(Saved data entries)
--

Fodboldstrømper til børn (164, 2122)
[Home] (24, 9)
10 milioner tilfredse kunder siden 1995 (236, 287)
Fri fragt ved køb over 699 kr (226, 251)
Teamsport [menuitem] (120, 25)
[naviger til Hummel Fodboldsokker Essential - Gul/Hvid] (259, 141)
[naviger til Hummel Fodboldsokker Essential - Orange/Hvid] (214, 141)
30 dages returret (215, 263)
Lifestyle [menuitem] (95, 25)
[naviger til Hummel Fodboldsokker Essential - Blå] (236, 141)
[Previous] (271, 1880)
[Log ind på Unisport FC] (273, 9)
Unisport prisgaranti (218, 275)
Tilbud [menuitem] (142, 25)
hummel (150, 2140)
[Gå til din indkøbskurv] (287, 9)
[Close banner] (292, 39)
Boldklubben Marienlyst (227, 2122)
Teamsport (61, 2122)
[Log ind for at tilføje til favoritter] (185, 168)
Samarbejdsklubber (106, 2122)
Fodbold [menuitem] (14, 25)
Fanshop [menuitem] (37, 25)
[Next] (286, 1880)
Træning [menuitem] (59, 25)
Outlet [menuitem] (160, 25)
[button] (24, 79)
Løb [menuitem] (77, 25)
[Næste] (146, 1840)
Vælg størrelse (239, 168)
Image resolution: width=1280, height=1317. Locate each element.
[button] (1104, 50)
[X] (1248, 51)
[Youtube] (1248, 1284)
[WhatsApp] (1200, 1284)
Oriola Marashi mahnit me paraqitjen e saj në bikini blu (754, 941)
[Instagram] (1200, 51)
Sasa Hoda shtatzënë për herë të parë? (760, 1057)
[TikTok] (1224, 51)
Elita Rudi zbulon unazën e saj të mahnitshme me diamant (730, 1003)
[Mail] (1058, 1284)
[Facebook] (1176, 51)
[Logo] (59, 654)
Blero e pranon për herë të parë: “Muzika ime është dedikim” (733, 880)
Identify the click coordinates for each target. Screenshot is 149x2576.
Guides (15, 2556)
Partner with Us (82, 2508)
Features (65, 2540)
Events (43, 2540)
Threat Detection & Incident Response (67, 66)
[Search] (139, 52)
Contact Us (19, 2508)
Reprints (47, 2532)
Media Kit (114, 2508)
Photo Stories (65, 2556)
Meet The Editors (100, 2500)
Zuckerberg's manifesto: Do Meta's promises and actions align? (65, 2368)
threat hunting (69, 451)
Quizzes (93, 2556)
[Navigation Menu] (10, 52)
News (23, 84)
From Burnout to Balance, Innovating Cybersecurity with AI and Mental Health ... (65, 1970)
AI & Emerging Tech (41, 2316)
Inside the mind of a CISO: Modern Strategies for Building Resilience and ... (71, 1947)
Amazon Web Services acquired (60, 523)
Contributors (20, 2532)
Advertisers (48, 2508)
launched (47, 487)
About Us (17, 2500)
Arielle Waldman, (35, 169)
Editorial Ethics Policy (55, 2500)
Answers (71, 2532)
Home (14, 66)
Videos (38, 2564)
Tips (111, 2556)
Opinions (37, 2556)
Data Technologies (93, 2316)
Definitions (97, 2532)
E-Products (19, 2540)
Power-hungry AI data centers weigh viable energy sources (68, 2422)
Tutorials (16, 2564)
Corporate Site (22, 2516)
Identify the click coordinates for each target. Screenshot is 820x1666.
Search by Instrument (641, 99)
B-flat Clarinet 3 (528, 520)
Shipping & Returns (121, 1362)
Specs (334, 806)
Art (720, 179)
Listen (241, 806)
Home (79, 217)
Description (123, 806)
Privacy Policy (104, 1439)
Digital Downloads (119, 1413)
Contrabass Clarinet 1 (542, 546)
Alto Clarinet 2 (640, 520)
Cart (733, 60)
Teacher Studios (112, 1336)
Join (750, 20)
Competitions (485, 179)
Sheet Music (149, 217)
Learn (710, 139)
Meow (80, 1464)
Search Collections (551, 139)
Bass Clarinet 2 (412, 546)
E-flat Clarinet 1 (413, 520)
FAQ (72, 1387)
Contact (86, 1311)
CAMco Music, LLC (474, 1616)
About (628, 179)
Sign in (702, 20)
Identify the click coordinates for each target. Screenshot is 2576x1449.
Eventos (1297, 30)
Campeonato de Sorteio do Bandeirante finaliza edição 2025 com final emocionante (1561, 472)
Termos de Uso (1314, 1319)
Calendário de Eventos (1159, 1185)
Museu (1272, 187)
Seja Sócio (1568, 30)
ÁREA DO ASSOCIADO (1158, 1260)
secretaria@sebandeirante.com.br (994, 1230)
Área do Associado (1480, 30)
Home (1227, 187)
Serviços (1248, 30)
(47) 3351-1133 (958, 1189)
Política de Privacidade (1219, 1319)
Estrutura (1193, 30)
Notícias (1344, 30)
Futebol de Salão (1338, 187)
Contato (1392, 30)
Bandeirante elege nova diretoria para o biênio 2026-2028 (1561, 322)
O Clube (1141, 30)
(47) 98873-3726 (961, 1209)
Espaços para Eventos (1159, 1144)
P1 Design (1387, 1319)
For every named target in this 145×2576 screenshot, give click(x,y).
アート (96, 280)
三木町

--

Among the lines of the data, find every one that holds "coordinates" and copy it.

» **Solution for this task**
Identify the click coordinates for each target. Screenshot is 149x2576.
Identify the click coordinates for each target. Screenshot is 820x1666.
Identify the click coordinates for each target. Screenshot is 2576x1449.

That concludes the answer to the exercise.